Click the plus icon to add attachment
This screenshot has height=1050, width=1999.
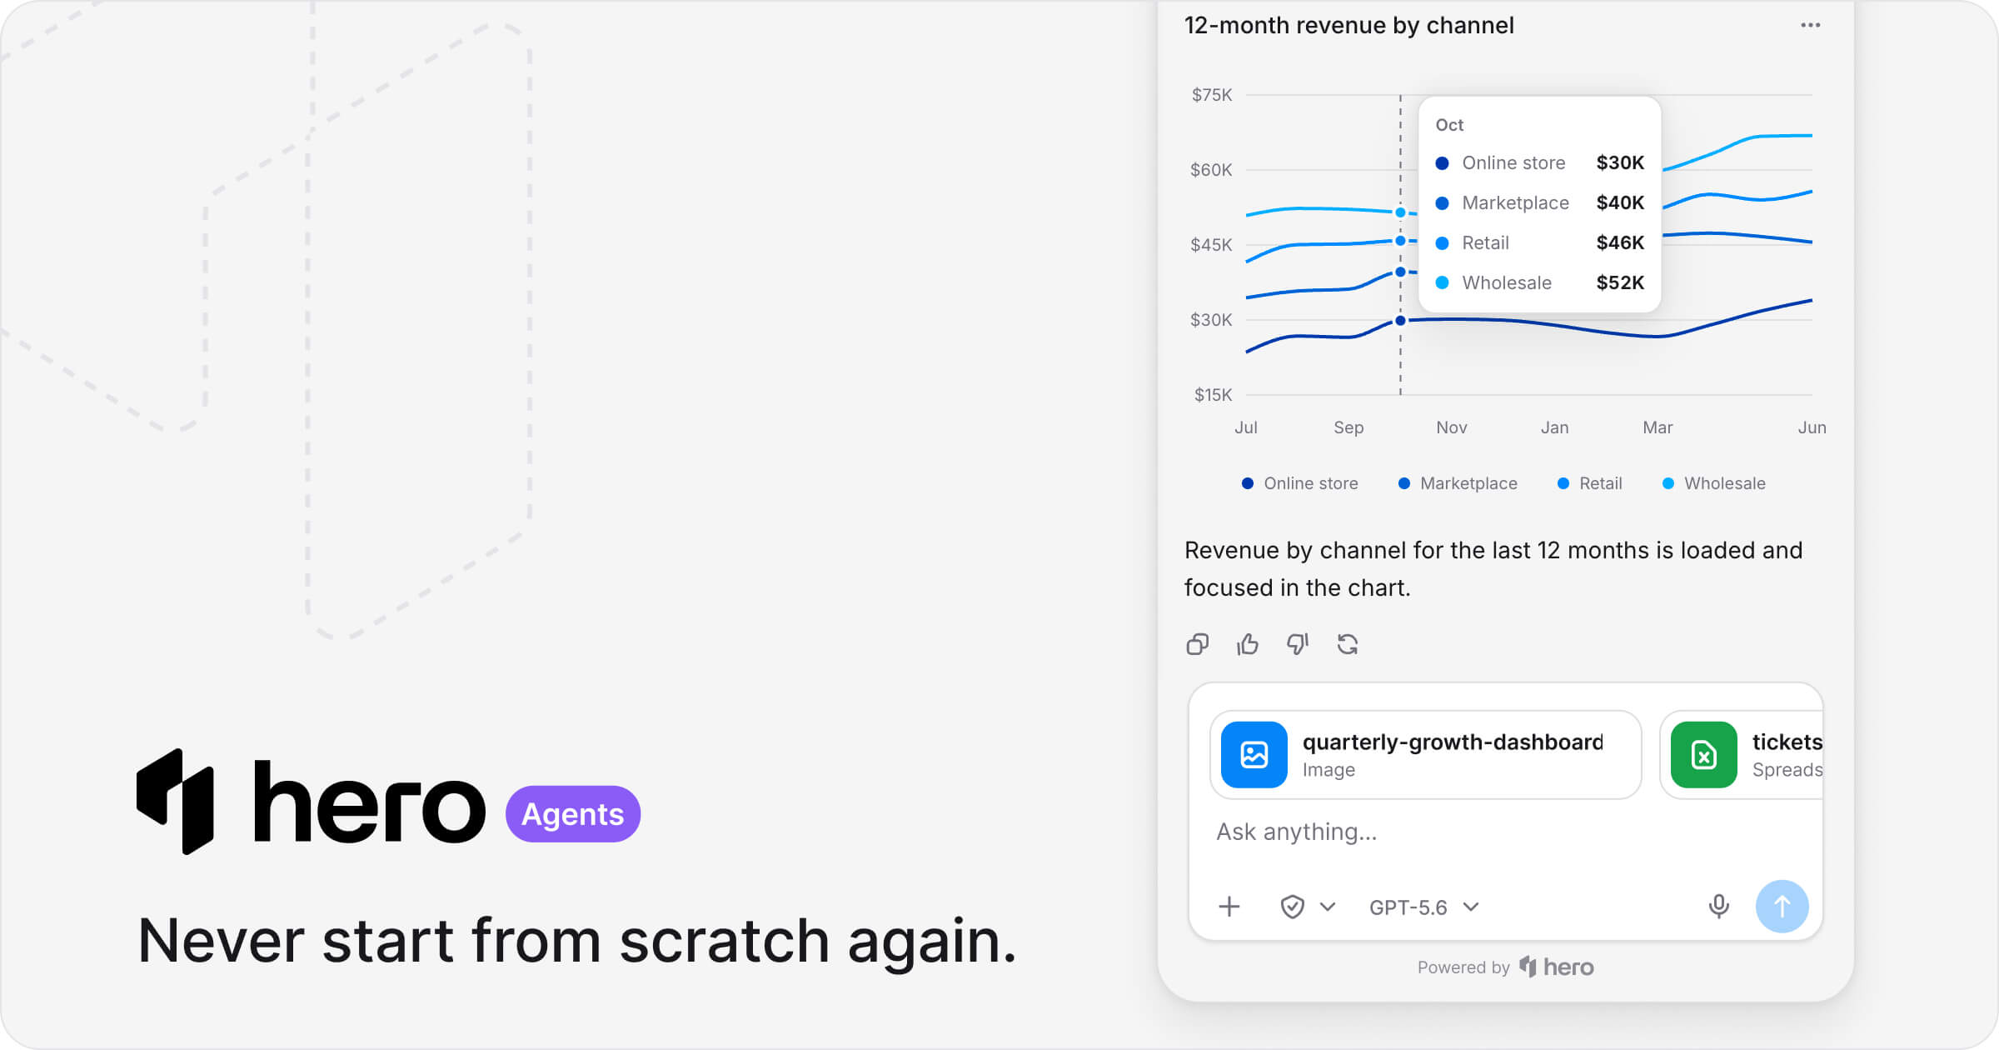[x=1229, y=907]
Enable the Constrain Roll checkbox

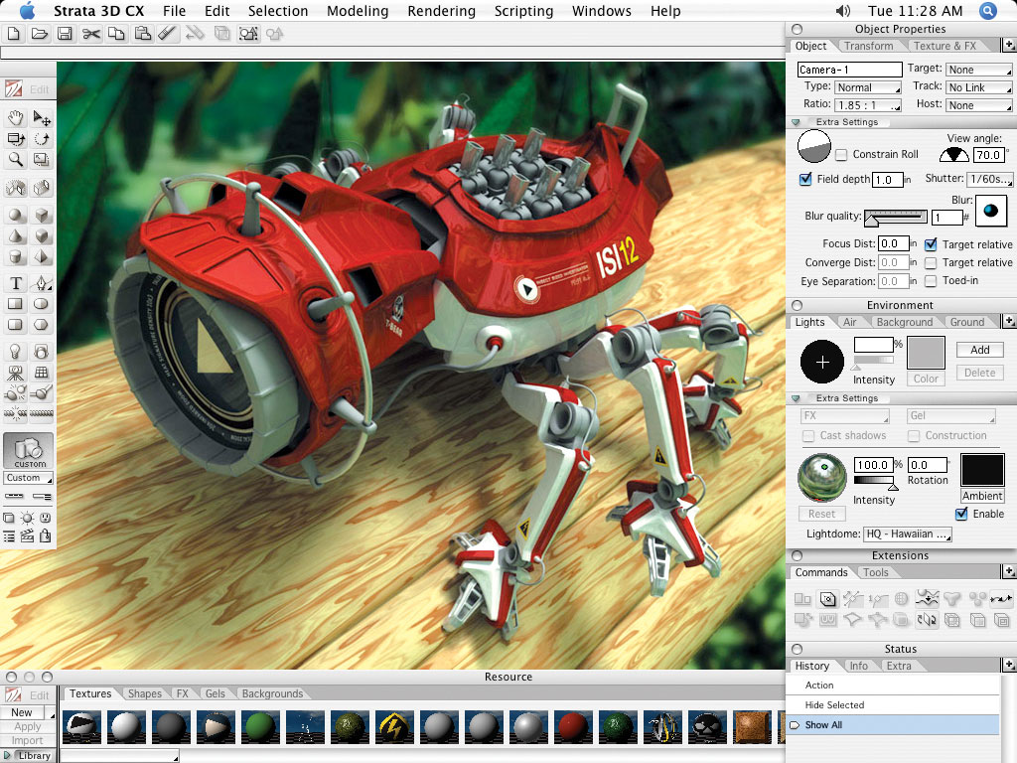tap(841, 155)
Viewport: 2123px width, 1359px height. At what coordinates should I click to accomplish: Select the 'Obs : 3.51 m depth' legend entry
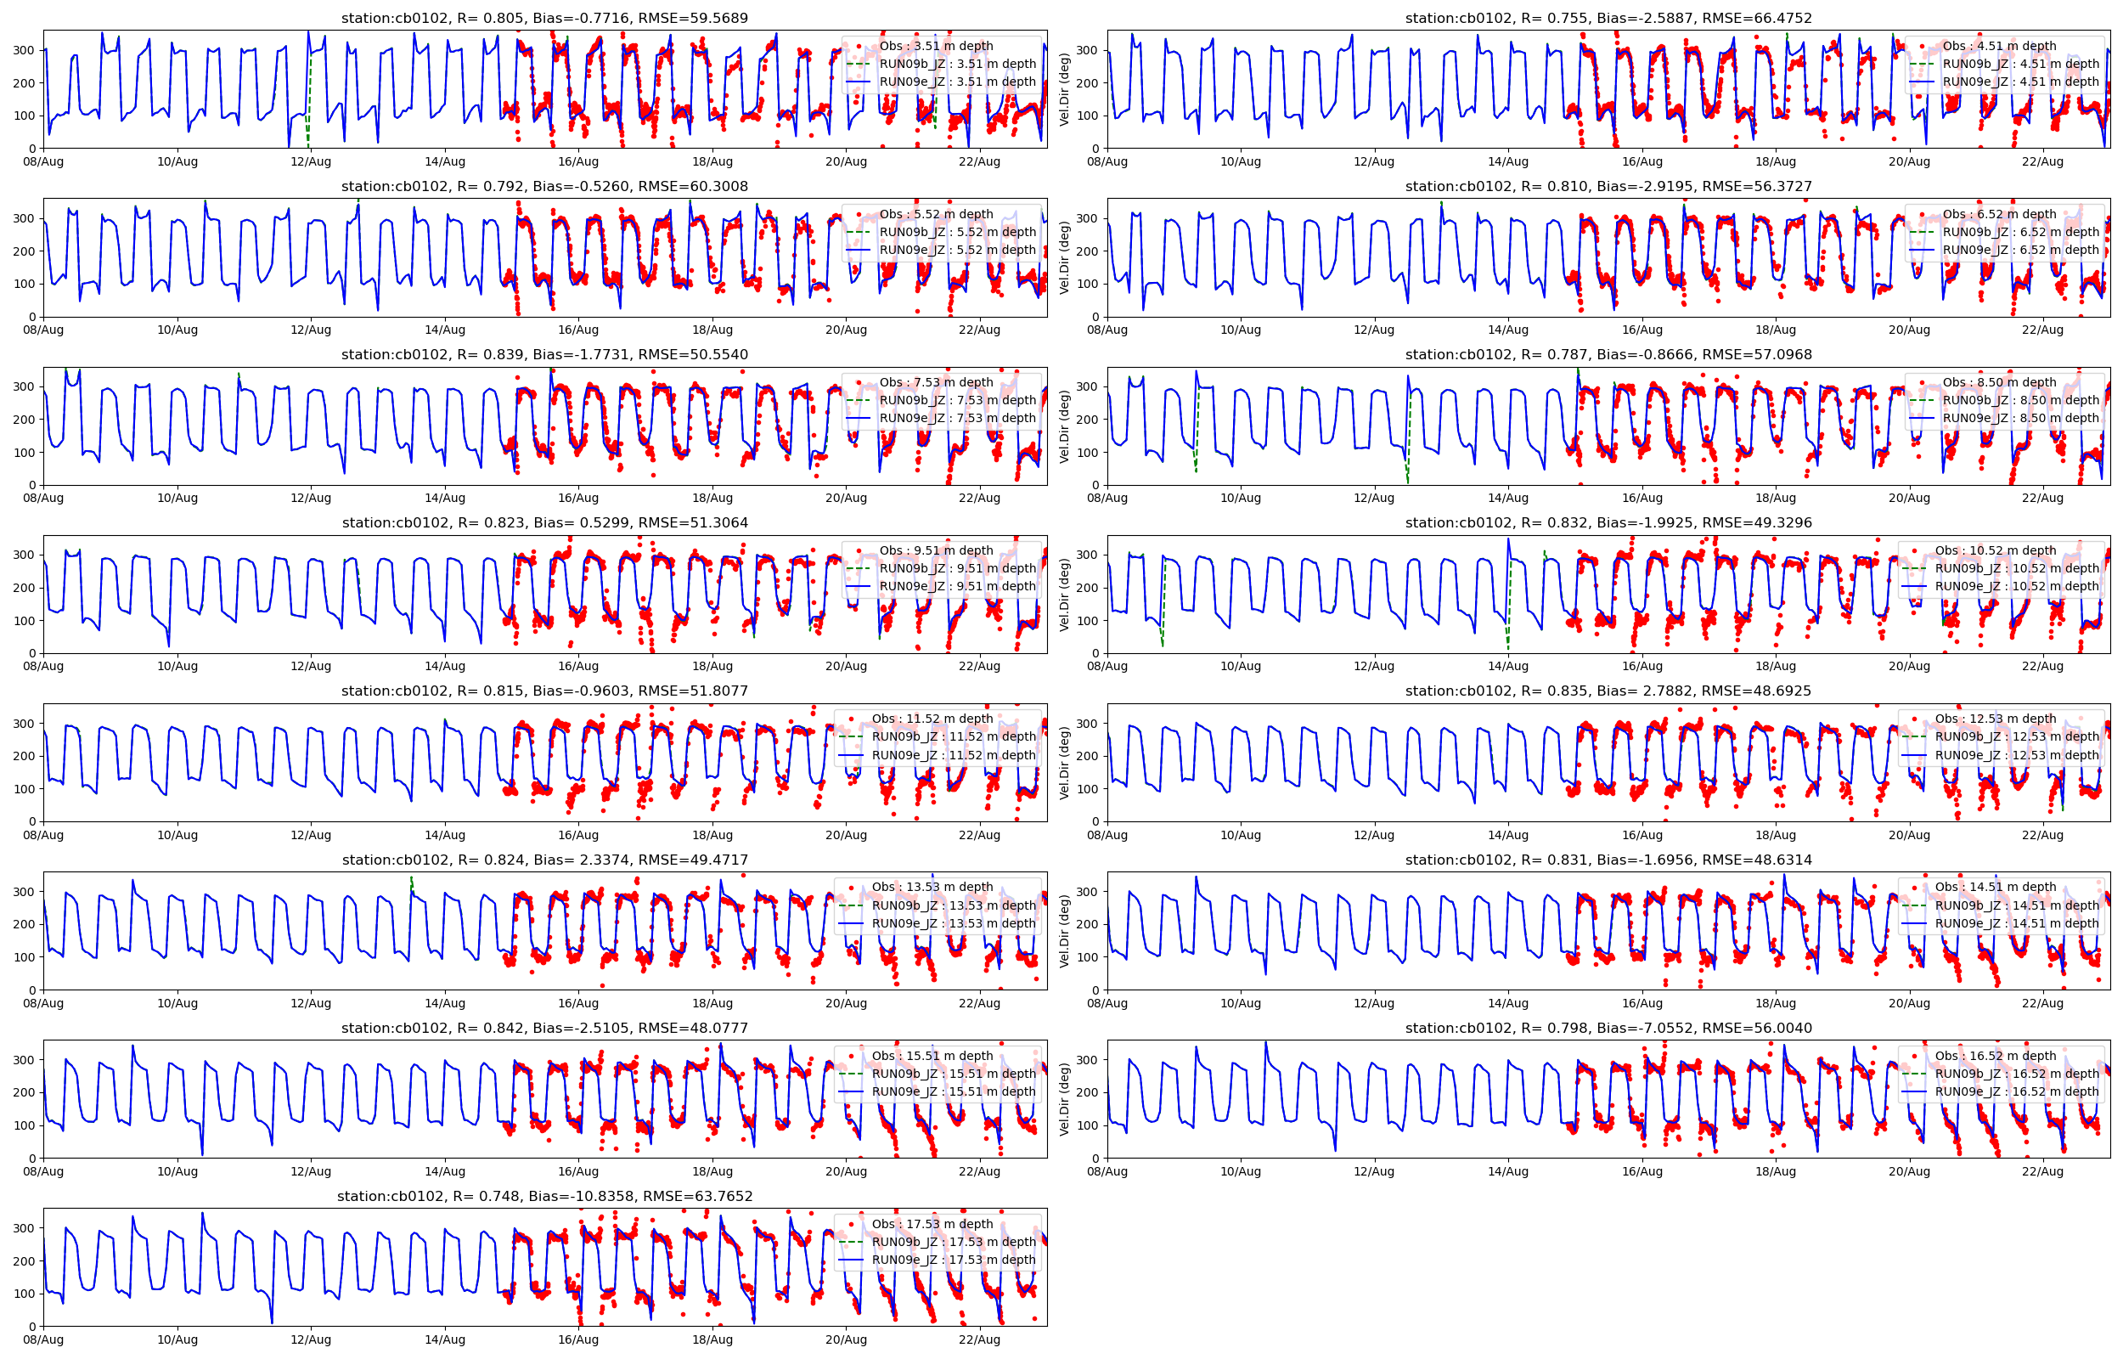(935, 46)
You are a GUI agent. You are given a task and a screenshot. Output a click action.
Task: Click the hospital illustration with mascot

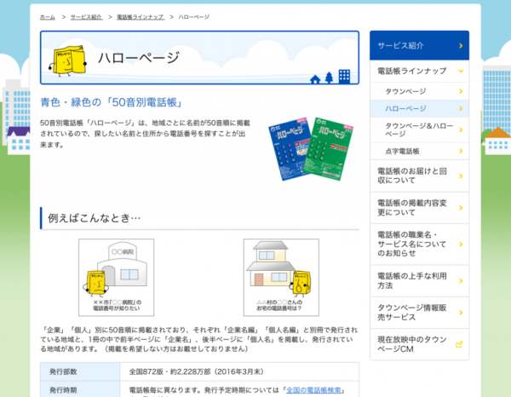(x=117, y=277)
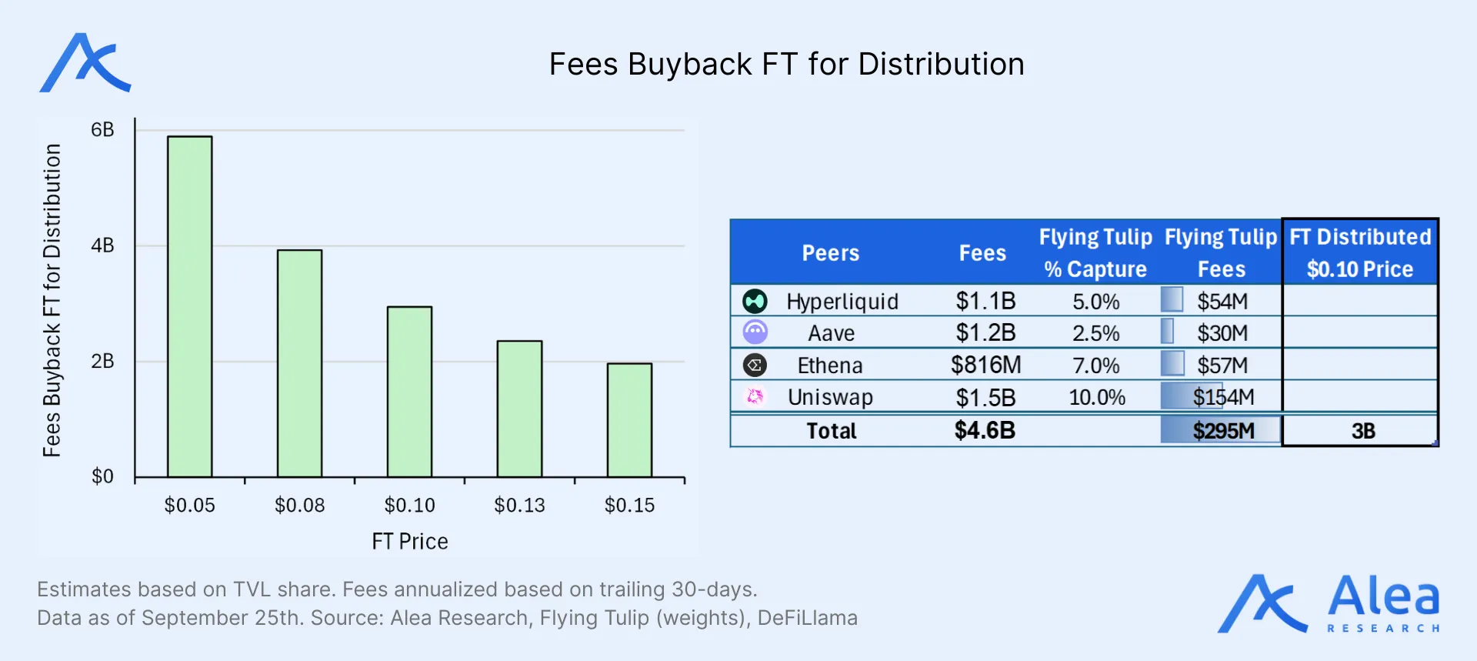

Written problem -
Format the lines above as a JSON list of strings, one string per line, leaving out blank lines. Don't include the pictures.

Result of this task -
[
  "Click the plus icon to add attachment",
  "This screenshot has height=1050, width=1999.",
  "[x=1229, y=907]",
  "Enable the Constrain Roll checkbox",
  "tap(841, 155)",
  "Viewport: 2123px width, 1359px height. At what coordinates should I click to accomplish: Select the 'Obs : 3.51 m depth' legend entry",
  "(935, 46)",
  "You are a GUI agent. You are given a task and a screenshot. Output a click action.",
  "Task: Click the hospital illustration with mascot",
  "(x=117, y=277)"
]